Your goal: Every line from the one containing "[SOSSULLANEVE | SOCCORSO" to the one containing "合作伙伴 (39, 2422)" in the records below, both included, must be set down exactly, and no other line.

Dataset entries:
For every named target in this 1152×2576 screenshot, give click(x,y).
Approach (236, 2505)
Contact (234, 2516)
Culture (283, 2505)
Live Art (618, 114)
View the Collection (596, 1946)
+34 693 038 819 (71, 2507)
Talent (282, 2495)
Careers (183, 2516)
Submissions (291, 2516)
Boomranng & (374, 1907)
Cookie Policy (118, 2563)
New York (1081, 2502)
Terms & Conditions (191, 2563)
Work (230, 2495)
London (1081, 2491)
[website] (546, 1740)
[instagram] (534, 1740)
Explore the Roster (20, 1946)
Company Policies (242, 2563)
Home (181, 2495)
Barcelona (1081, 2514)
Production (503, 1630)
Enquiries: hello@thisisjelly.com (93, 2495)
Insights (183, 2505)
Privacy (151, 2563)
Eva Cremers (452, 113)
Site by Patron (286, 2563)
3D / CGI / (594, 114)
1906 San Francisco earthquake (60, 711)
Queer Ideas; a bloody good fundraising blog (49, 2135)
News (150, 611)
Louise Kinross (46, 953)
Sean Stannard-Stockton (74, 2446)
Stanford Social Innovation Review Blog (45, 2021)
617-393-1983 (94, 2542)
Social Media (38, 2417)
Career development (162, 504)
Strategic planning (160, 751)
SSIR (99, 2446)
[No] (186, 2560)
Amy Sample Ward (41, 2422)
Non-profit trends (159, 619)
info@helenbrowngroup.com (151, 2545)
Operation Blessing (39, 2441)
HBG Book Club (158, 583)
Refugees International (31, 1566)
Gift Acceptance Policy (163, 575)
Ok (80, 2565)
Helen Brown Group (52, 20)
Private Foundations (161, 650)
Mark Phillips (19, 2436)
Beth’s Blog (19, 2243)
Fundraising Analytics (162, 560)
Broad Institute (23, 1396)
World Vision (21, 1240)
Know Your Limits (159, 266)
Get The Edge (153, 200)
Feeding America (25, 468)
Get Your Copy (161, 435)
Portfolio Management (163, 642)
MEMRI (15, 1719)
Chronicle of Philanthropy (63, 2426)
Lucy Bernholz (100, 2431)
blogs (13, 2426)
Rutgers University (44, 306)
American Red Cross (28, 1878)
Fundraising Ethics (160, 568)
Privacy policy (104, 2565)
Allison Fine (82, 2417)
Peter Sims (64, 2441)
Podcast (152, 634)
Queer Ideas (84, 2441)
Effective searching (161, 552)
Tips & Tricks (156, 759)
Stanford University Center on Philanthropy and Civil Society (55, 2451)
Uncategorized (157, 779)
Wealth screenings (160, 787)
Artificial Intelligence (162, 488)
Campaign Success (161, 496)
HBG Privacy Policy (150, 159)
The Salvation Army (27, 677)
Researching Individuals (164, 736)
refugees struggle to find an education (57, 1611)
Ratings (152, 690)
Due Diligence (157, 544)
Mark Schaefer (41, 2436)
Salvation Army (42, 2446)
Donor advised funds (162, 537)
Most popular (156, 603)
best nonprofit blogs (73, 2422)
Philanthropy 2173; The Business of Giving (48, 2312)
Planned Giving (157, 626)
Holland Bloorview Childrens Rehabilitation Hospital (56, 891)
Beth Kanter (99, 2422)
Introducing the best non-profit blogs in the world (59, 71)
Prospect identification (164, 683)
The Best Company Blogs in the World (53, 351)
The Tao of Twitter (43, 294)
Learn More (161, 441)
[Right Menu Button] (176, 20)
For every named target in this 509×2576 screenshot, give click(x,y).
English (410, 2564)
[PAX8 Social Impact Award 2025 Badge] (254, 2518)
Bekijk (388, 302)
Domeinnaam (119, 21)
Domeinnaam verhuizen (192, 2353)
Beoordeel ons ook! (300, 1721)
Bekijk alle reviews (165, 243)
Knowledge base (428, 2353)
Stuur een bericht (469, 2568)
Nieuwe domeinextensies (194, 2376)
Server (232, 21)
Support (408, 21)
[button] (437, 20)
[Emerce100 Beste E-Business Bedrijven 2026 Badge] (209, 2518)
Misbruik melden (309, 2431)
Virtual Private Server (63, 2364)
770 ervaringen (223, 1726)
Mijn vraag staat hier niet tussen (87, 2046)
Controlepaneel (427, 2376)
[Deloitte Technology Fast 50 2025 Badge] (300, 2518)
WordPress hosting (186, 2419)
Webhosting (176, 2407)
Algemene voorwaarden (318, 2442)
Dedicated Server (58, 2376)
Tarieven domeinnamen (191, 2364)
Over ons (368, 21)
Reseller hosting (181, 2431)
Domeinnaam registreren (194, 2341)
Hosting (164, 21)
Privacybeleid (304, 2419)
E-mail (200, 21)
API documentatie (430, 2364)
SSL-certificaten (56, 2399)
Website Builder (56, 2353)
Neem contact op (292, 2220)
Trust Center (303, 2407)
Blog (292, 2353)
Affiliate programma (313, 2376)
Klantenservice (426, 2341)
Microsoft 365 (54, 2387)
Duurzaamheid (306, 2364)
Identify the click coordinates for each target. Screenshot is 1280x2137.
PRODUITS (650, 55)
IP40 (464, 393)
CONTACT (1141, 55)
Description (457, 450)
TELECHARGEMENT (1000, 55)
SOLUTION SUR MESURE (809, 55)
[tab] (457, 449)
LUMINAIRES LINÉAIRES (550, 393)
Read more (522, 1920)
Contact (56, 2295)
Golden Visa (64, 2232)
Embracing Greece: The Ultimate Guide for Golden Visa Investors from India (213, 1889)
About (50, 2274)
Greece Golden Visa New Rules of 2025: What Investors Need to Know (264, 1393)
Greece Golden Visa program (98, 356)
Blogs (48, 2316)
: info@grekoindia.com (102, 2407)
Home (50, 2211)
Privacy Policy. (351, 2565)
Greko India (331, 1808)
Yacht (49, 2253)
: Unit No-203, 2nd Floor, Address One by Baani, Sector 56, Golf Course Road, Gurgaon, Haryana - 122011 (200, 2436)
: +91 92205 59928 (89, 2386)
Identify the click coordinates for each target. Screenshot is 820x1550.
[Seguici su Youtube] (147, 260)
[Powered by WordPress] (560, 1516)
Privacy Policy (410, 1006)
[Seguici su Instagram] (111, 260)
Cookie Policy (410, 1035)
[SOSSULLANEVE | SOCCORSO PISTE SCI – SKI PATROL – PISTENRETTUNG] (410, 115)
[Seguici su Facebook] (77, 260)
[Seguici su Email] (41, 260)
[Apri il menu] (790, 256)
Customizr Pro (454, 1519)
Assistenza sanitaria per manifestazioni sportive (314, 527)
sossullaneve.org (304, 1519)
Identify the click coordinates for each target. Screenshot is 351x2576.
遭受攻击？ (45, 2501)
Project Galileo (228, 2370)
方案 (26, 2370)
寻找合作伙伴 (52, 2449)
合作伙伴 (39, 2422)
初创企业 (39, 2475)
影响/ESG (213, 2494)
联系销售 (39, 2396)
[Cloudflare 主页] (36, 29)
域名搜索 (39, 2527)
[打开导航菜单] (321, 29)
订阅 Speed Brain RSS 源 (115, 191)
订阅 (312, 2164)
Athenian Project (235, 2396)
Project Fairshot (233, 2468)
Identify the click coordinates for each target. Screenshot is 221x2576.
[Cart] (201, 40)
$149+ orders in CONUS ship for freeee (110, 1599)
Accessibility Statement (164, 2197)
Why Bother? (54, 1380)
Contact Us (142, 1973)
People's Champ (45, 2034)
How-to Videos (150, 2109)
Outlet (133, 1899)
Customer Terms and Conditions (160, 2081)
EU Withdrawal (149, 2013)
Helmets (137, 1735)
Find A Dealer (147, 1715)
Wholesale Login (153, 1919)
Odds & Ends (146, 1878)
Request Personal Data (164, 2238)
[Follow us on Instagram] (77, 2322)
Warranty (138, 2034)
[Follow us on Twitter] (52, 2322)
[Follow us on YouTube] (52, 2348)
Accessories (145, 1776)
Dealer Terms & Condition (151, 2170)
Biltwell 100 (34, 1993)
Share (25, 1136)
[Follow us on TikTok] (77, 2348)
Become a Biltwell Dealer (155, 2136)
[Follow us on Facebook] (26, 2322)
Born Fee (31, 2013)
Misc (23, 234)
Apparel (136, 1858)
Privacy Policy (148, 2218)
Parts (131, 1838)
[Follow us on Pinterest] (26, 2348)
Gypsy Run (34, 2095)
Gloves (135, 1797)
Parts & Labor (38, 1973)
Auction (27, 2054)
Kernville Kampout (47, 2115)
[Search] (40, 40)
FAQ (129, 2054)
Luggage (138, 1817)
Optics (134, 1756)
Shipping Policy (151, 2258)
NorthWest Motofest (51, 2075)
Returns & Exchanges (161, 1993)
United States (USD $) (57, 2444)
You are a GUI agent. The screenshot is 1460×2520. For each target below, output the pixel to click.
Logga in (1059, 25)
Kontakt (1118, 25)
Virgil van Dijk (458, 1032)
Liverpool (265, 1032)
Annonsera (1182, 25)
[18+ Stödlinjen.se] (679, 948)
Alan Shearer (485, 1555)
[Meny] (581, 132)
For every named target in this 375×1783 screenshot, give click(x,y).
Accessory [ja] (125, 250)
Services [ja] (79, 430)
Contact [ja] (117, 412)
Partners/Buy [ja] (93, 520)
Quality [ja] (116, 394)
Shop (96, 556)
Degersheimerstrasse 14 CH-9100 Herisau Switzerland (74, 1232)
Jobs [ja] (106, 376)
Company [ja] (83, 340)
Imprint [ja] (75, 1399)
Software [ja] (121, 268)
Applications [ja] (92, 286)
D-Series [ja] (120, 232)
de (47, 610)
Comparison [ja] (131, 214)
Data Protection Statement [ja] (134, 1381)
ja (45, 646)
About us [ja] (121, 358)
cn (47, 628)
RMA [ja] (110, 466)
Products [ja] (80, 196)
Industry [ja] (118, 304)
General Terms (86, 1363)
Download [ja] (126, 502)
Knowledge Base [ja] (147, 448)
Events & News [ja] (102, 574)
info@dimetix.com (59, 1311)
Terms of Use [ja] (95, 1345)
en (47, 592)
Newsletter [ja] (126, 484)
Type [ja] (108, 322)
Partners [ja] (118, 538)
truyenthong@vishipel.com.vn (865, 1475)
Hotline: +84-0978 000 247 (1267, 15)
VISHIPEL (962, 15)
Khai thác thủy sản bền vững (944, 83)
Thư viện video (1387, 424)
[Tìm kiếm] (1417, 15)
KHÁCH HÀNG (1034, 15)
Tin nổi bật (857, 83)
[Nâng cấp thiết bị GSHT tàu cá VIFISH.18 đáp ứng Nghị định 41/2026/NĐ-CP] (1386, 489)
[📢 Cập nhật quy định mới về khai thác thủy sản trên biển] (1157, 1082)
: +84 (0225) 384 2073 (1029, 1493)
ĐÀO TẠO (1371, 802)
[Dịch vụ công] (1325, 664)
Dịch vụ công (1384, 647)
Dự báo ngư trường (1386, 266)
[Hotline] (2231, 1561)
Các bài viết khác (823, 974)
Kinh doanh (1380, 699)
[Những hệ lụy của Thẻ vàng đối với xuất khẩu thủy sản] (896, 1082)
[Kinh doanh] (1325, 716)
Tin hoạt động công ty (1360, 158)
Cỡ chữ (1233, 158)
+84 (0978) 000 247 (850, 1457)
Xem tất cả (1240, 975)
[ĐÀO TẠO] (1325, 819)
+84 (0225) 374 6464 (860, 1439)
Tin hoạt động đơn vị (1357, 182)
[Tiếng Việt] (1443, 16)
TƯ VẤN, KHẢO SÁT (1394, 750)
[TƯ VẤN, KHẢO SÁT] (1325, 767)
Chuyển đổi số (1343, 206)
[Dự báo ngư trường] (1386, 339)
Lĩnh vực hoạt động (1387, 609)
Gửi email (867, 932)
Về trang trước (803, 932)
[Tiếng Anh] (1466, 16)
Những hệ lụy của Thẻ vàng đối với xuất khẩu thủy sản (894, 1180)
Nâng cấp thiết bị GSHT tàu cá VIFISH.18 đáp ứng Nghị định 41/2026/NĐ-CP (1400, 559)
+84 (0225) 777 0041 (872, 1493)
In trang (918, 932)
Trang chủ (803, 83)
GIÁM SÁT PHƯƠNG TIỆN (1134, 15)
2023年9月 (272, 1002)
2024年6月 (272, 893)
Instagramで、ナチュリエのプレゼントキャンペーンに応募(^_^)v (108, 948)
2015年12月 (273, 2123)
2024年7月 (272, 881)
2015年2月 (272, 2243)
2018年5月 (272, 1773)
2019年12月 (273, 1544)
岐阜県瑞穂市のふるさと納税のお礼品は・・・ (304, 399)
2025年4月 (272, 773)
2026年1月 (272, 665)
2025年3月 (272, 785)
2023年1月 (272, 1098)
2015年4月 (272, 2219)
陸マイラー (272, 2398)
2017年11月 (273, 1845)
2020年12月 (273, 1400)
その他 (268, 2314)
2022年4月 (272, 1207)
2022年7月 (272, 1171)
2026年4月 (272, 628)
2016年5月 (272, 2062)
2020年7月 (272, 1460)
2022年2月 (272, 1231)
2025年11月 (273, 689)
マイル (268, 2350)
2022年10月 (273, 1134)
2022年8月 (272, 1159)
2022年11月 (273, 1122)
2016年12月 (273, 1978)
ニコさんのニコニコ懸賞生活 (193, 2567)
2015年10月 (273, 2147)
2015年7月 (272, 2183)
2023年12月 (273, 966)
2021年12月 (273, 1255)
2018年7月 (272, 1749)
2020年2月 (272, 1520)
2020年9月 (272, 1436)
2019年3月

Result of this exercise:
[SOSSULLANEVE | SOCCORSO PISTE SCI – SKI PATROL – PISTENRETTUNG] (410, 115)
[Seguici su Facebook] (77, 260)
[Seguici su Email] (41, 260)
[Apri il menu] (790, 256)
Customizr Pro (454, 1519)
Assistenza sanitaria per manifestazioni sportive (314, 527)
sossullaneve.org (304, 1519)
Identify the click coordinates for each target. Screenshot is 351x2576.
遭受攻击？ (45, 2501)
Project Galileo (228, 2370)
方案 (26, 2370)
寻找合作伙伴 (52, 2449)
合作伙伴 (39, 2422)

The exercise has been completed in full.